Vorsichtig betaste ich meinen Kopf. Er fühlt sich hohl, ausgebrannt, aber wieder halbwegs schmerzfrei an. Umständlich stemme ich mich auf die Beine. Mein rechter Fuß schmerzt. Wahrscheinlich habe ich mich leicht verletzt, als ich mich auf den Boden geworfen habe. Mit schleppenden Schritten nähere ich mich dem Ausgang. Toni geht neben mir, achtet aber darauf, einen gebührenden Abstand einzuhalten. Sein Gesicht spiegelt Unsicherheit wider. Ich weiß nicht mehr, was ich von ihm halten soll.
Abwartend stehe ich im Empfangsbereich. Es ist mir unangenehm, dass ich meinem Mitarbeiter so ein Schauspiel geboten habe. Aber auch Toni ist peinlich berührt, weiß nicht, wie er sich mir gegenüber verhalten soll. Karla ist immer noch nicht aufgetaucht. Auch Sven ist wie vom Erdboden verschluckt. Mit steifen Bewegungen nähert sich Toni Karlas Tisch, sucht umständlich nach einem Stift und unterschreibt sein Arbeitsprotokoll. Ich beobachte ihn, wie er seinen Rücken krümmt, den Stift mit verkrampfter Hand über das Papier hetzt. Es ist deutlich zu spüren, dass er schnell weg möchte, weg aus diesem Raum, weg von meiner Nähe. Ich kann es ihm nicht verübeln. Oder hat er mich bewusst zu meinem Anfall getrieben? Wodurch? Angestrengt lauschend warte ich auf eine Antwort, aber die Stimmen in meinem Kopf schweigen. Toni hat sich wieder umgedreht, vermeidet es krampfhaft, mir in die Augen zu sehen. Warum geht er nicht endlich?
„Du kannst für heute Schluss machen, Toni,“ bringe ich mühsam die erlösenden Worte hervor. Dankbar schaut er mir nun doch ins Gesicht und ringt sich ein zaghaftes Lächeln ab.

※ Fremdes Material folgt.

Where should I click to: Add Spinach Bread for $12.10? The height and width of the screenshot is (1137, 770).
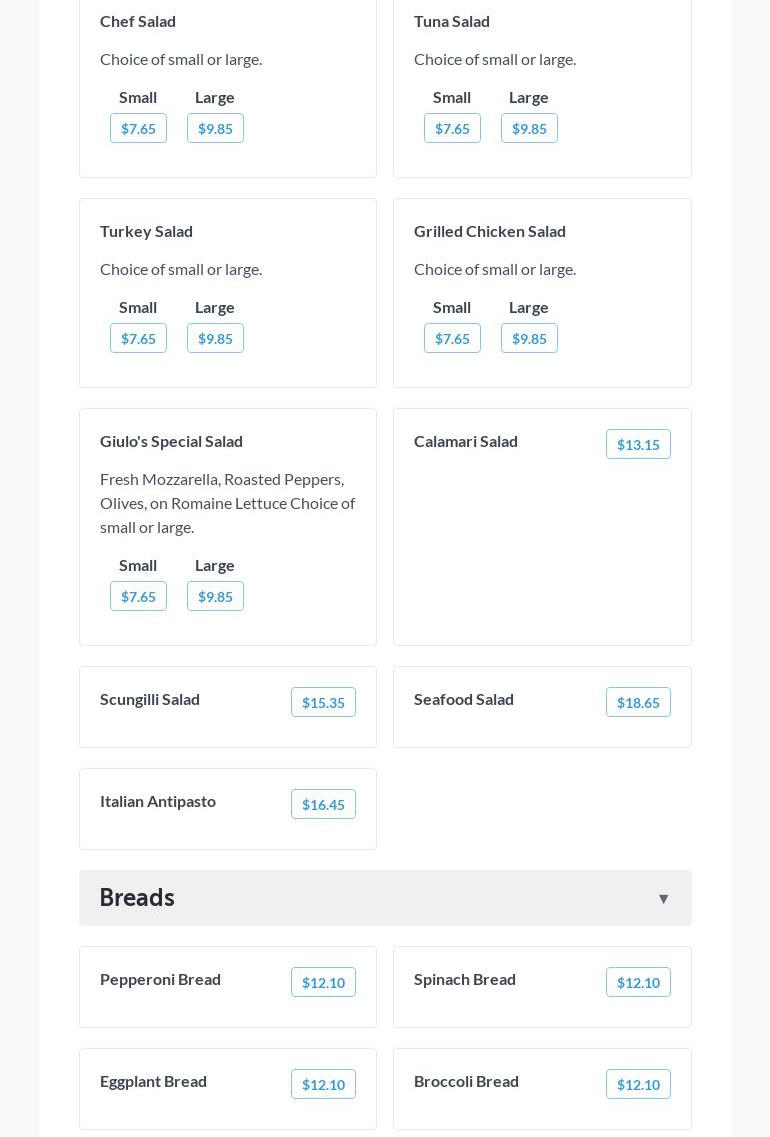pyautogui.click(x=638, y=983)
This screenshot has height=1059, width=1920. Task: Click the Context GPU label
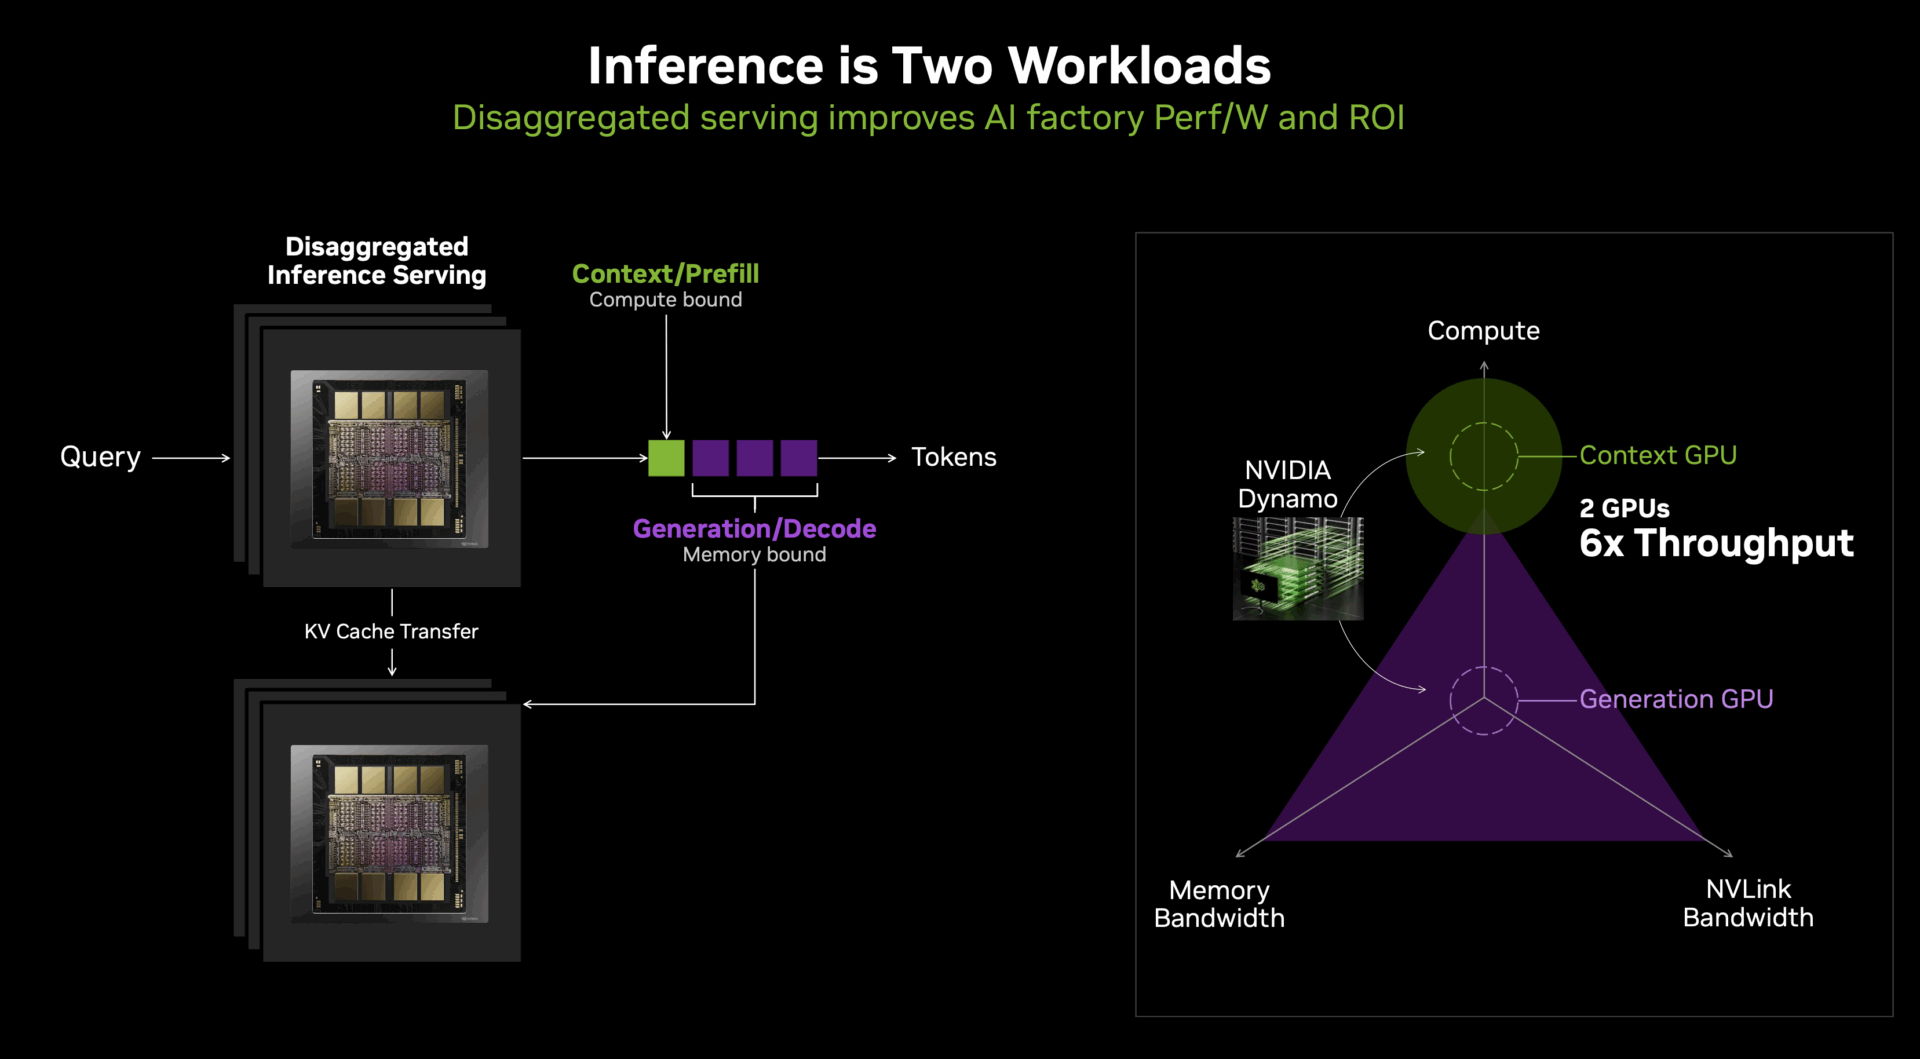coord(1657,455)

„Ja, danke Chef. Und morgen dann alles beim Alten?“
„Was?“, fahre ich ihn gereizt an.
„Ich meine, morgen nur die eine angemeldete Inspektion. Oder ist noch ein Wagen dazugekommen?“
„Wir werden sehen.“ Wie konnte ich seine Frage nur auf meine körperliche Verfassung beziehen?
„Ja dann.“ Mit eiligen Schritten, fast laufend, stürmt Toni aus dem Gebäude. Nachdenklich schaue ich ihm hinterher.